Get SSH client: SSH is the protocol used to control remote computer usually Linux based. Common SSH clients are:
- Putty client
Use any one of the above clients to connect to your remote VPS. After a successful connection, you will be prompted at the root shell as shown below:
Edit the ssh config file, type:
This will open SSH configuration editor in Terminal, add the following lines at the top of the file:
GatewayPorts yes ClientAliveInterval 10
In the above code, Gateway ports will allow SSH server to forward ports to a client. (Remember: Here VPS is your ssh server and the client will be RPI or any Linux based computer you have). ClientAliveInterval will help the server to drop the connection in case the client gets disconnected.
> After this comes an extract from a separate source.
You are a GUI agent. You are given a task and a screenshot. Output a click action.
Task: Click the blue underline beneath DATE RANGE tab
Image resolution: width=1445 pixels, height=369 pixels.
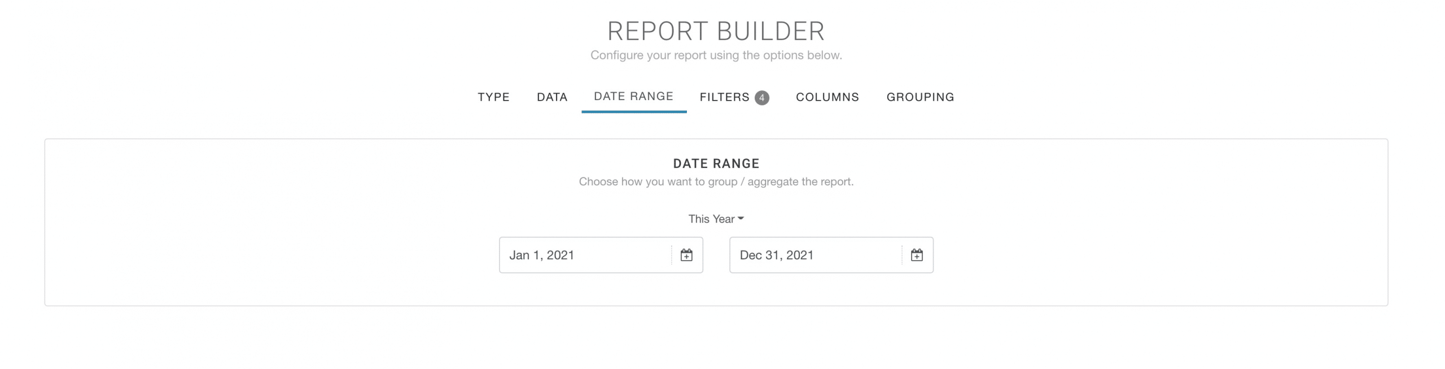tap(634, 111)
You are all done on the VPS server side. Now let’s create an ssh tunnel at the client side (i.e. your side).
connecting your client (your home server to VPS via ssh). I am assuming you have a Linux based computer on which you have installed Apache Web server and you are behind ISP’s Firewall/Private IP which restricts port 80.
Client (Home Linux Server) Side Configuration:
On your Linux based computer, open Terminal and run the following command:
ssh root@your_vps_IP_address -R 80:localhost:80
Enter the server password when asked. The above command will create an ssh tunnel between a client (i.e. your home server) and VPS server.
In above command: “80:localhost:80”, the 80 written before localhost is the port of the remote server (VPS) that will be forwarded to port 80 on a home server. If you write something like: “81:localhost:80”, the port 81 on VPS will be forwarded to port 80 on a home server.
After a successful connection, you will be prompted on your VPS ssh root session and tunnel is created. If you see any message like “Warning: remote port forwarding failed for listen port 80”, it means port 80 is already in use by the VPS server. Check on VPS if any service is using the desired port, i.e. web server is pre-installed on VPS.
Upon creation of tunnel, you can visit your VPS IP address and it would have forwarded its port 80 onto your home server (localhost) port 80.
Avoid entering the password every time when you create ssh session:
Solution to this problem can be solved by generating SSH keys. See How to Generate SSH keys. Keys are generated at VPS side. Copy the private key to your home server and use it every time to connect to the SSH server.
What happens if my internet connection is lost during SSH session or I reboot my home server?
That’s a common problem, your internet might get limited, ISP assigns new IP address or your home server gets rebooted. For this, we will use a tool known as “autossh“. Install autossh on your home Linux by:
sudo apt-get install autossh
Next, edit the crontab by entering the following command on your client:
Add the following code in crontab:
@reboot sleep 60; autossh -M 0 -o "ExitOnForwardFailure=yes" -o "ServerAliveInterval 30" -o "ServerAliveCountMax 10" root@your_vps_ip -R 80:localhost:80 -R -i ~/.ssh/your_private_ssh_key -f -N
The above steps will create a crontab, that will create an ssh session automatically on server reboot or internet connection dropout. Autossh will monitor the ssh session and -f switch will force it to fallback.
That’s it, you have successfully created SSH tunnel between your home server and VPS server. Now you can use your VPS IP to access your home devices, security cameras etc without the need to pay for heavy charges of static IP.